AIM OF THE EXERCISE: Return each line of the records below unchanged, from the first to the last.

MATERIAL FOR THE TASK:
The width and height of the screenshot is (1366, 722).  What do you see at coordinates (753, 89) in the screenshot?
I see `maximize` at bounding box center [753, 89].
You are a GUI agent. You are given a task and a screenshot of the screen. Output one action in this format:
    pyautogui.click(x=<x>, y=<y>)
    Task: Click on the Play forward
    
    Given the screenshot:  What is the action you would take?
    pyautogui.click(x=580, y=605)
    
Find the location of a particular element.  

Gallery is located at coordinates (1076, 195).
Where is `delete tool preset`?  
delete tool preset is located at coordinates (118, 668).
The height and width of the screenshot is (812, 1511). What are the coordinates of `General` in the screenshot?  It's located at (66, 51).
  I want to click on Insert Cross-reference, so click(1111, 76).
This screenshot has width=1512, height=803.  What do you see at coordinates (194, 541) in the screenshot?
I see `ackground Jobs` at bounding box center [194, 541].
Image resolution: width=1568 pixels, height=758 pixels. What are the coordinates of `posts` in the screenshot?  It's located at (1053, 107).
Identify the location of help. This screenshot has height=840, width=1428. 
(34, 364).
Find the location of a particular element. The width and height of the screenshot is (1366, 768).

CORRECT RESPONSE:
The width and height of the screenshot is (1366, 722).  What do you see at coordinates (753, 89) in the screenshot?
I see `maximize` at bounding box center [753, 89].
You are a GUI agent. You are given a task and a screenshot of the screen. Output one action in this format:
    pyautogui.click(x=<x>, y=<y>)
    Task: Click on the Play forward
    
    Given the screenshot:  What is the action you would take?
    pyautogui.click(x=580, y=605)
    
Find the location of a particular element.  

Gallery is located at coordinates (1076, 195).
Where is `delete tool preset`?  
delete tool preset is located at coordinates (118, 668).
The height and width of the screenshot is (812, 1511). What are the coordinates of `General` in the screenshot?  It's located at (66, 51).
  I want to click on Insert Cross-reference, so click(1111, 76).
This screenshot has width=1512, height=803.  What do you see at coordinates (194, 541) in the screenshot?
I see `ackground Jobs` at bounding box center [194, 541].
Image resolution: width=1568 pixels, height=758 pixels. What are the coordinates of `posts` in the screenshot?  It's located at (1053, 107).
Identify the location of help. This screenshot has height=840, width=1428. 
(34, 364).
Find the location of a particular element. The width and height of the screenshot is (1366, 768).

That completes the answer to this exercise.